The Role of Expert Evidence
Roberge also settled an important point on the evidentiary weight of expert testimony. The Supreme Court stated that "the judge remains the final arbiter" and that "the testimony of an expert does not bind the court on the precise question of law the judge is called upon to decide."
Whether expert evidence is required to prove notarial fault remains debated in the case law. Some decisions hold that a judge may rule on the character of an error without expert witnesses. Others suggest expert evidence is necessary where proof of an established practice is at issue. The simple production of a doctrinal article, standing alone, does not suffice to establish the content of professional practice.
The Notary's Duties Toward Clients
The notary owes several distinct duties to clients. Breach of any one may ground liability where the three conditions of civil responsibility (fault, damage/préjudice, and causation/lien de causalité) are established.
Authentication of Acts
Section 10 L.n. defines the notary's public-officer mission:
The notary is a public officer... In his capacity as public officer, the notary's mission is to receive the acts to which the parties must or wish to give the character of authenticity attaching to acts of public authority, to ensure the date thereof, and, in the case of acts received en minute, to keep them on deposit in a greffe and to give communication thereof by issuing copies or extracts of such acts.
To fulfil this function, the notary must observe prescribed formalities. These include:
- Inscribing the date and place of execution.
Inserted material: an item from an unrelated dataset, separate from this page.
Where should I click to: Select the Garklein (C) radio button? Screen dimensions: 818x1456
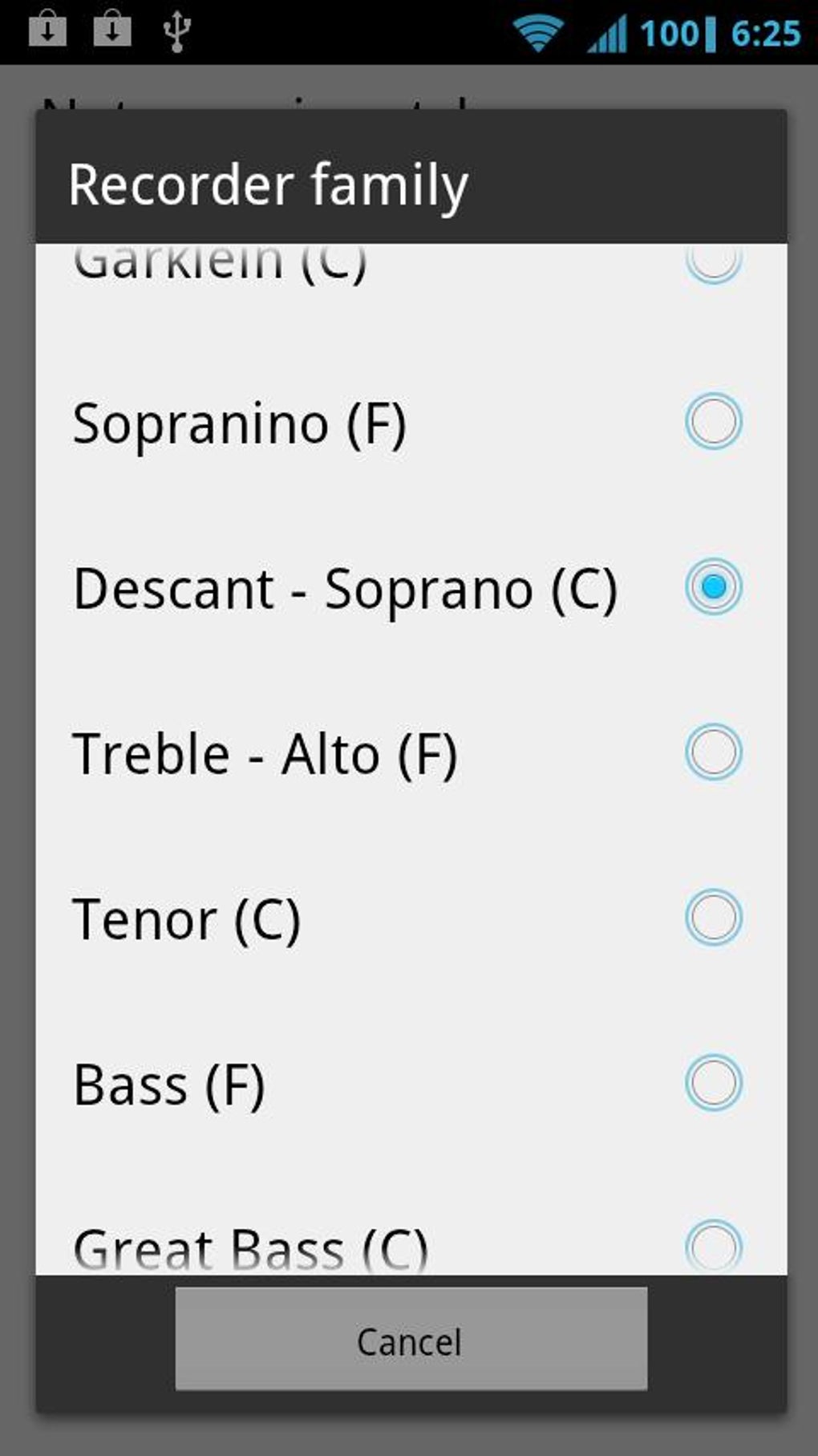coord(713,261)
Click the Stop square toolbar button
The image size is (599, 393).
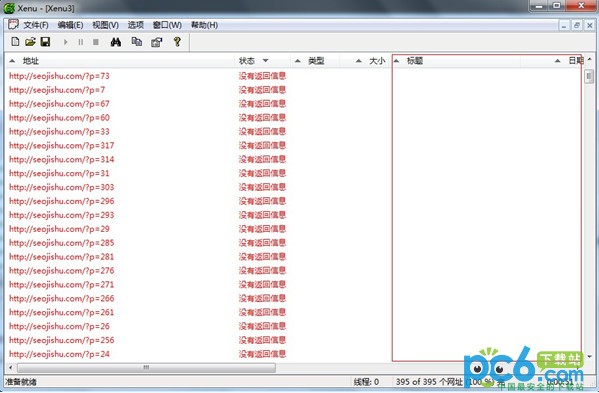(96, 42)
- Drafting clauses that translate the parties' juridical intention.
- Refraining from including any statement that is false or prejudicial to a party.
- Correctly designating the immovables, lots, or discharged loans.
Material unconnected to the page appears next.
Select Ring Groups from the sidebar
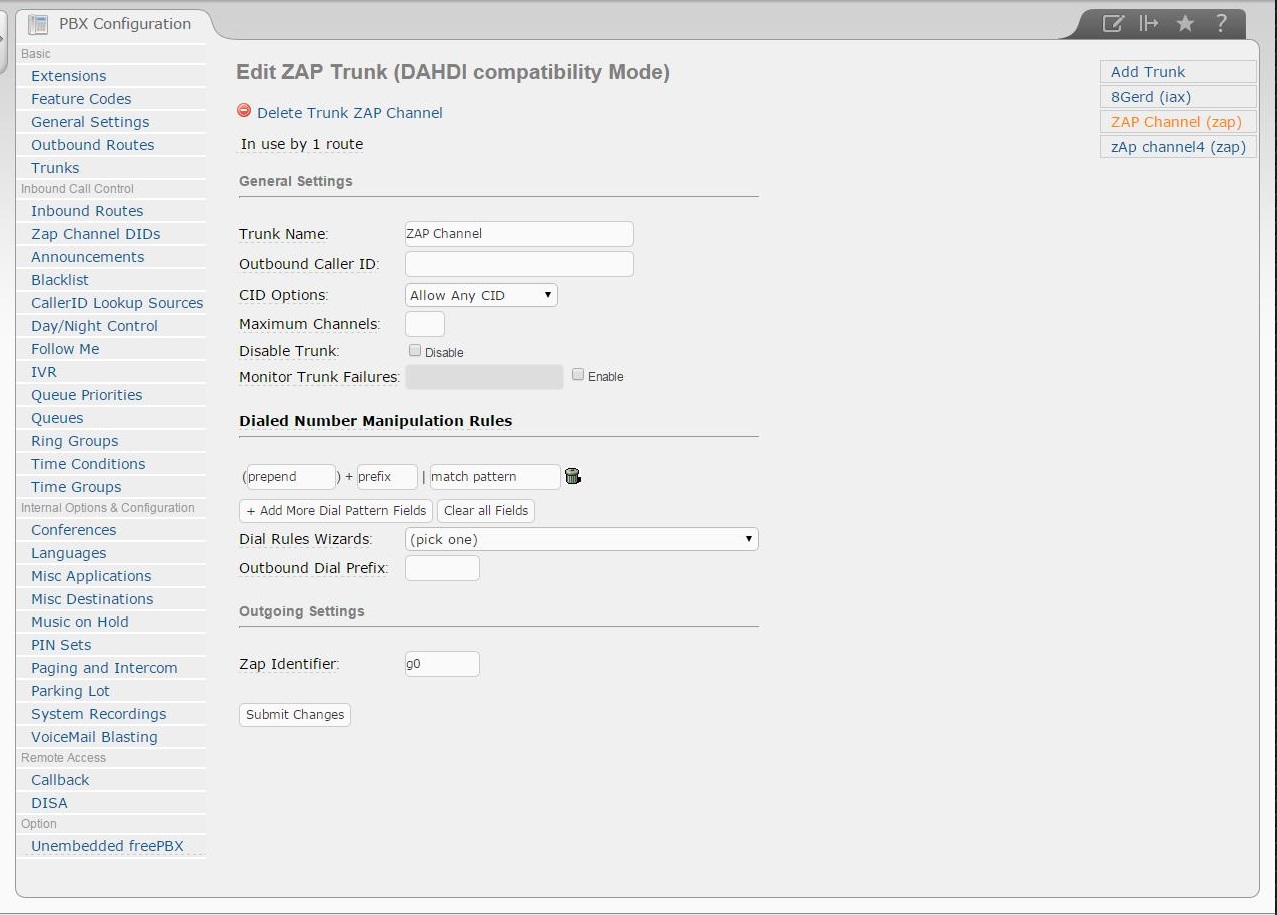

- Reading the act aloud to the parties.
- Verifying the identity, quality, and capacity of the parties by all reasonable means.
- Collecting signatures and, where required, obtaining a solemn declaration.
- Signing the act personally.
The obligation to produce a valid authentic act, once all required elements are assembled, is generally characterized as an obligation of result.
After authentication, the notary must, in certain circumstances, ensure follow-up by observing formalities relative to the effectiveness and publication (publicité) of the deed. One court has clarified that although the notary is not obligated to publish every act, the notary must at minimum "inform clients of the formalities required to preserve the legal effect of the acts received." In hypothecary matters, a reasonably prudent and diligent notary must inform the client of the limited duration of a movable hypothec (hypothèque mobilière) or risk committing a fault by omission in the duty to counsel.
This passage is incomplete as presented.